La répression continue en Iran avec l’exécution de cinq militants
Nouvelles exécutions d’opposants au régime théocratique en réponse aux manifestations qui se préparent pour la date anniversaire de l’élection truquée du 12 juin 2009.
Les autorités iraniennes ont pendu dimanche 9 mai à la prison d’Evin cinq militants kurdes accusés d’avoir mené des attentats contres des bâtiments gouvernementaux. Les victimes, quatre hommes et une femme, ont été reconnus coupables de « moharebeh » c’est-à-dire de faire la guerre à Dieu. Shirin Alam Holia été arrêtée en 2008 et accusée d’avoir placé une bombe sous un véhicule des gardes de la Révolution. Mehdi Eslamian fut reconnu coupable d’implication dans un attentat contre une mosquée à Shiraz. Enfin, Ali Heidarian, Farhad Vakili et Farzad Kamangar furent reconnus coupables d’appartenir au groupe Kurde rebelle PJAK (le parti de la vie libre du Kurdistan), un groupe nationaliste et séparatiste kurde.

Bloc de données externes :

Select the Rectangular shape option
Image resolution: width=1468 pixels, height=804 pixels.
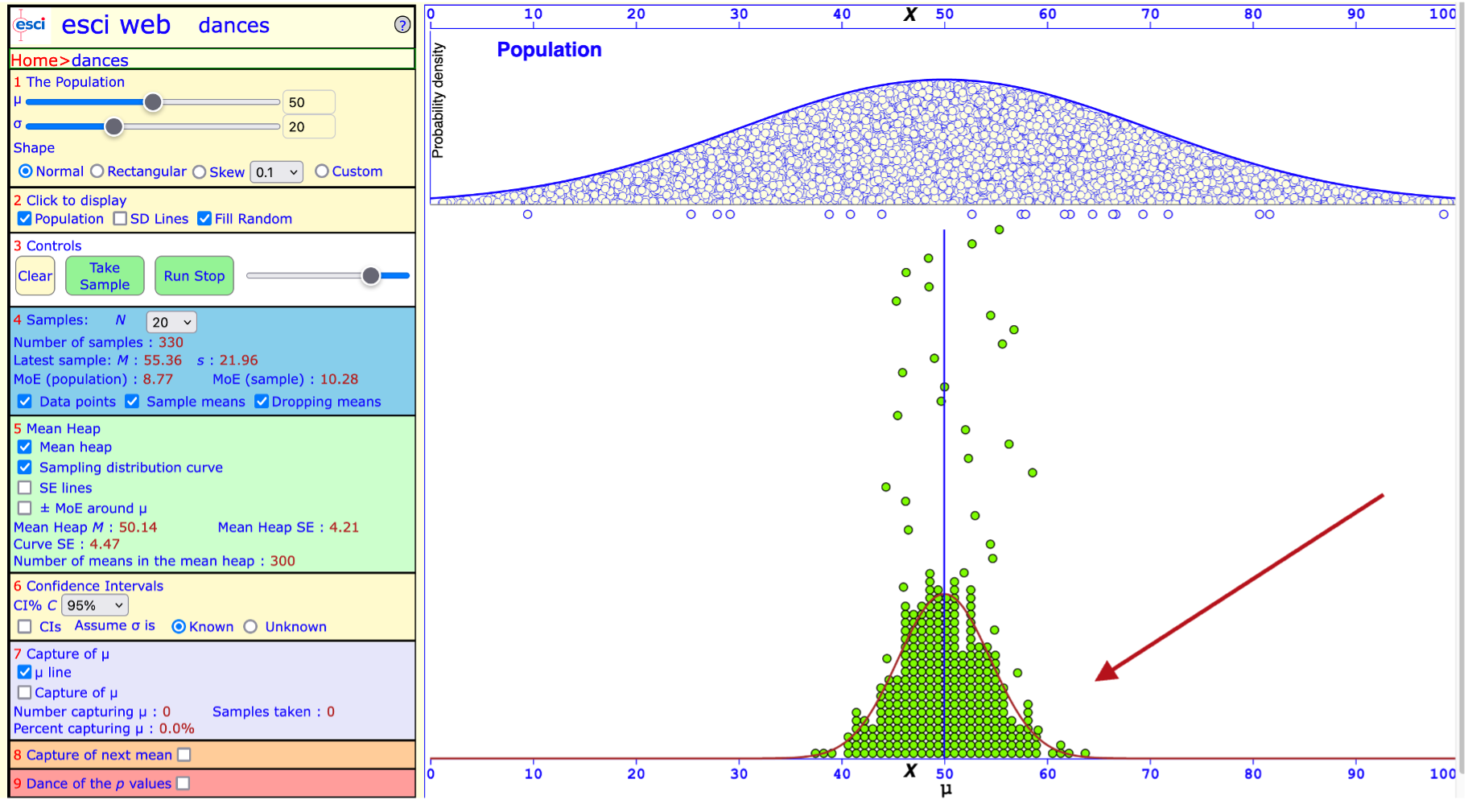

Toutes ces accusations sont basées sur des « aveux » obtenus après plusieurs jours de tortures comme l’explique Shirin Alam Holi dans une lettre adressée à ses parents. Ces procès expéditifs suivis d’exécutions n’ont d’autres buts que de dissuader les opposants au régime de manifester à nouveau. Les manifestations monstres qui ont suivi la réélection contestée de Mahmoud Ahmadinejad, le 12 juin 2009, ont sérieusement ébranlé le pouvoir qui tente depuis lors de réduire l’opposition au silence en instaurant un climat de terreur. Le 12 juin est maintenant redoutée comme date anniversaire de la réélection truquée d’Ahmadinejad. Les leaders de l’opposition ont d’ailleurs à nouveau appelé à manifester pour commémorer ce jour tragique pour l’Iran.